(Source records)

-- Opening Marker --

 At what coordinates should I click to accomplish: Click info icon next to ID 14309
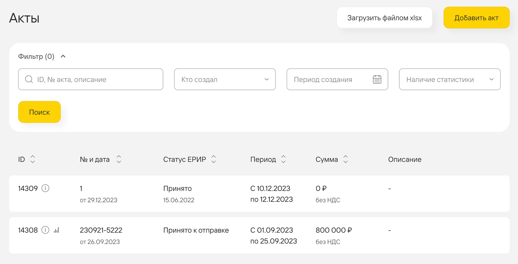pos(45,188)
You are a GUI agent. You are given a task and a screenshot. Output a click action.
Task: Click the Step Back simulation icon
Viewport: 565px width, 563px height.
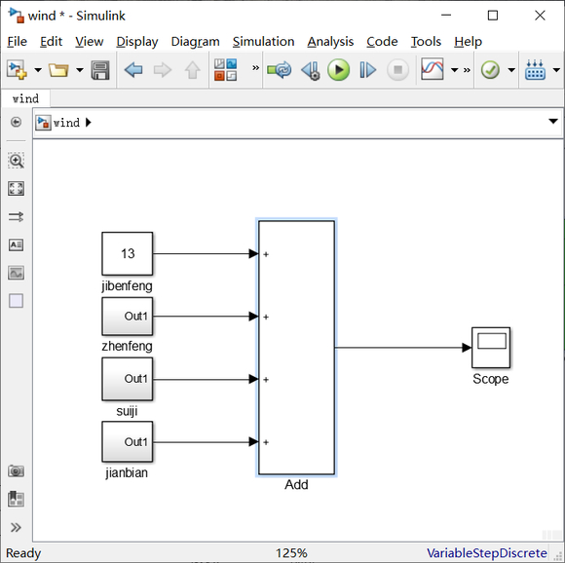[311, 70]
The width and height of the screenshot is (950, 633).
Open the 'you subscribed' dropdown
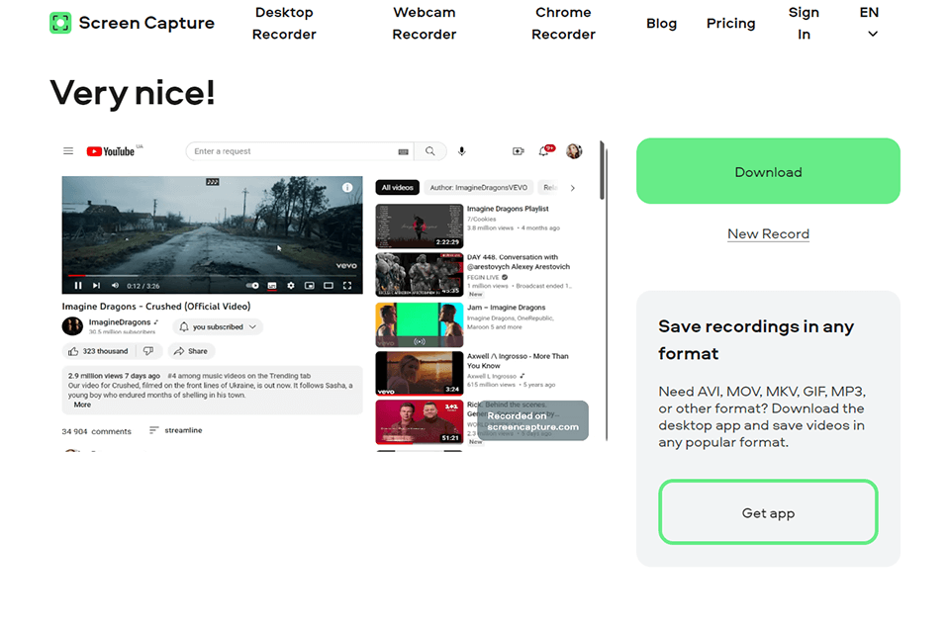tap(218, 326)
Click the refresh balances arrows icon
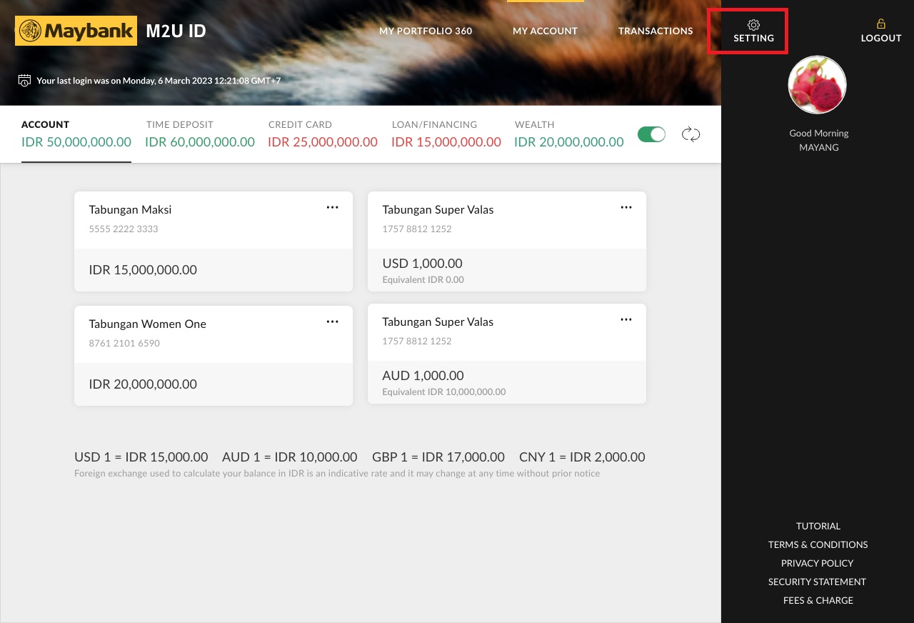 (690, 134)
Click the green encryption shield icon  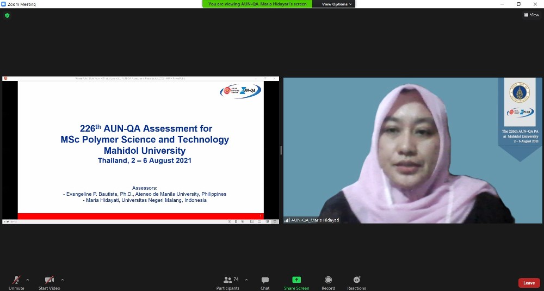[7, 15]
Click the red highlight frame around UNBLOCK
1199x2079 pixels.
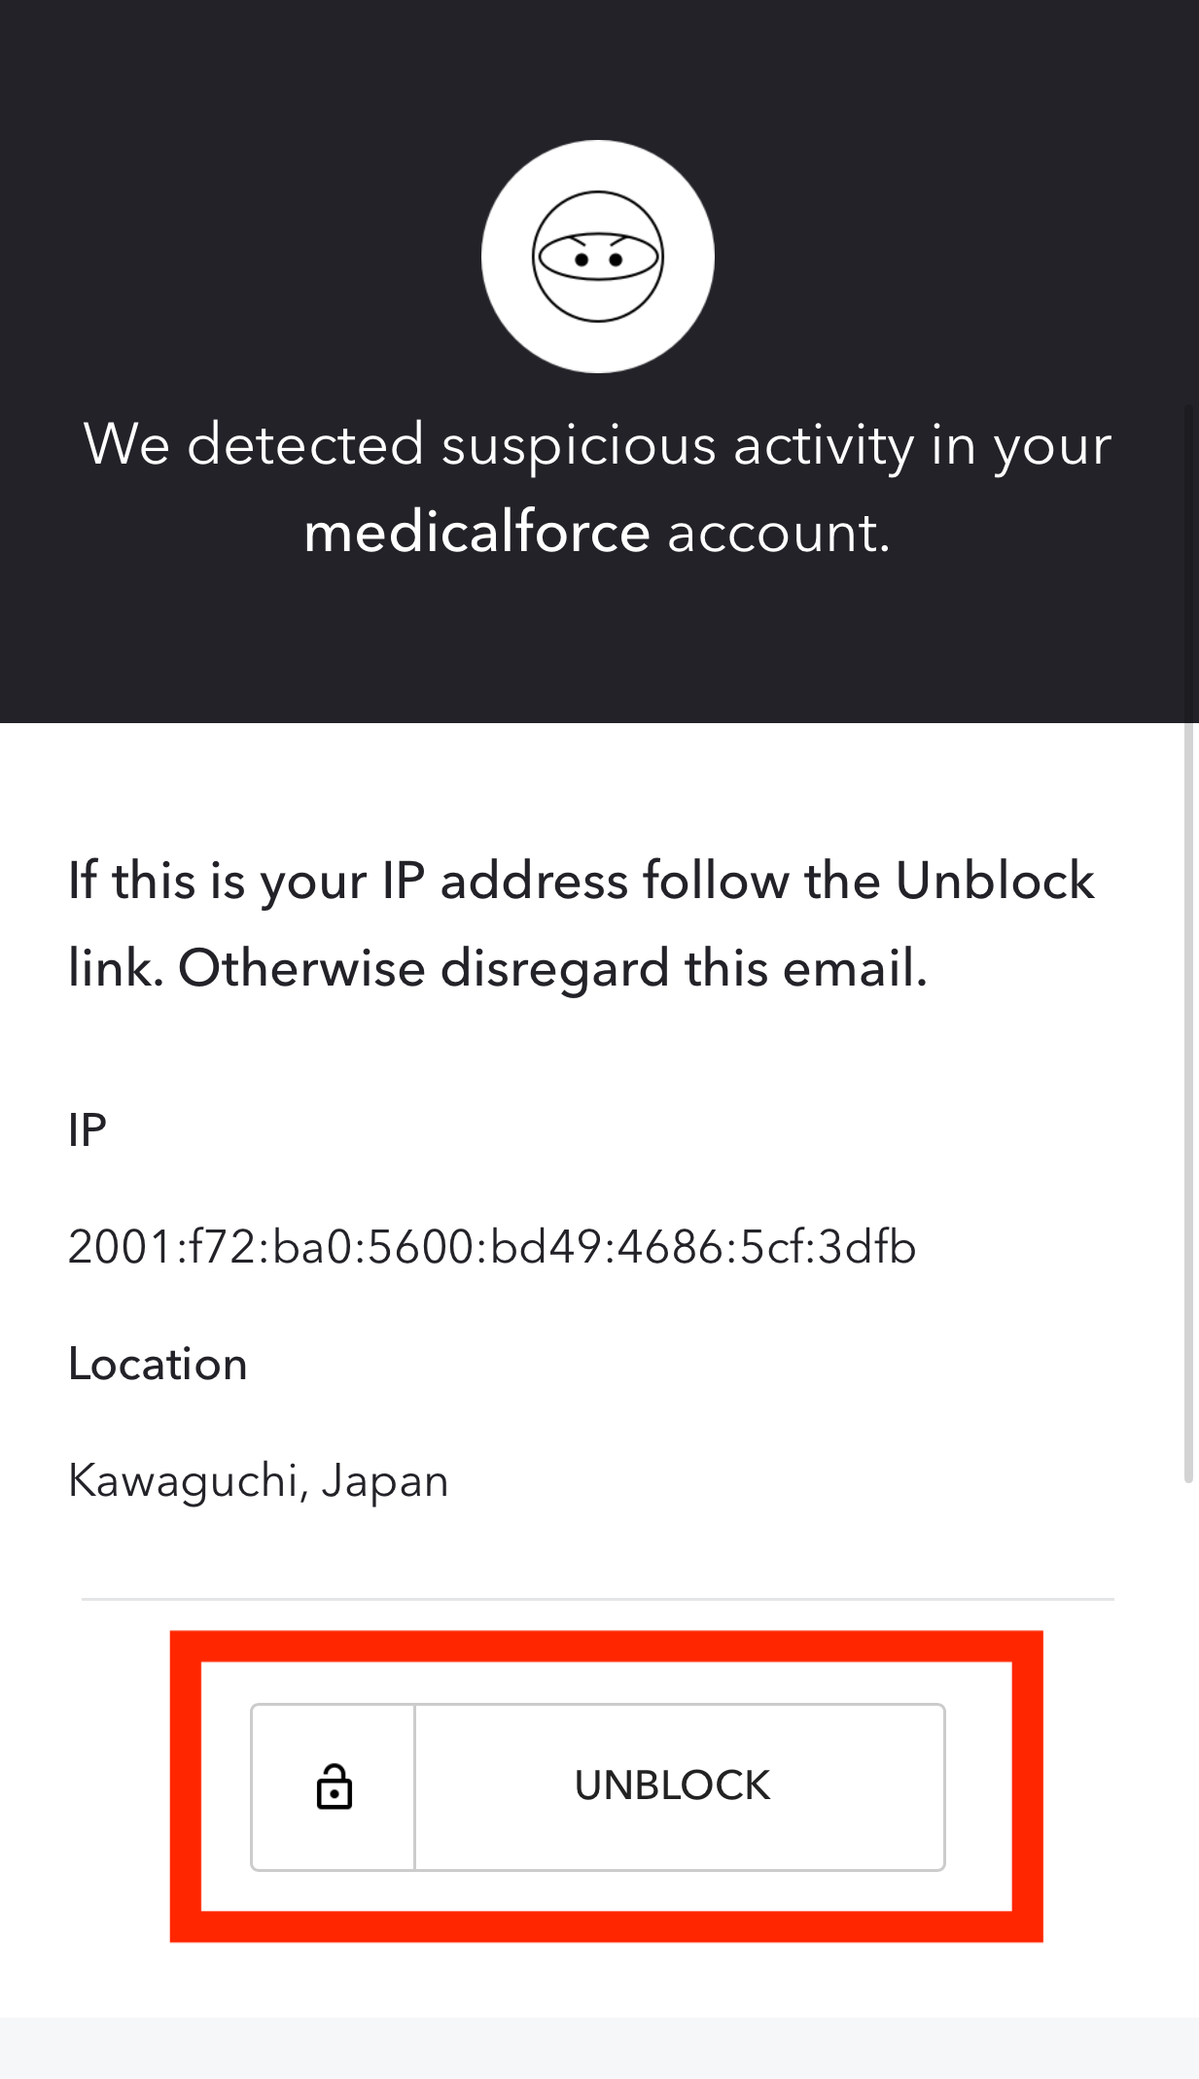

-- Closing Marker --
-- Opening Marker --

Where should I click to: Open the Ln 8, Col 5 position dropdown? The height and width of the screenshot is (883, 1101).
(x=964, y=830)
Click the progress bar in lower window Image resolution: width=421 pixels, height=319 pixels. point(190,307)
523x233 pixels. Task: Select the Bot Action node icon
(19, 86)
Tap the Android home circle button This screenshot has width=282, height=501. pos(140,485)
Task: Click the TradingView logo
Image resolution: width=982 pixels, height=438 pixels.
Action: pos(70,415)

-- Closing Marker --

**Work required:**
Could you repeat exactly the lines above from the line with "Click the red highlight frame around UNBLOCK" up to and including the line with "1199x2079 pixels.", and only those?

**Answer:**
Click the red highlight frame around UNBLOCK
1199x2079 pixels.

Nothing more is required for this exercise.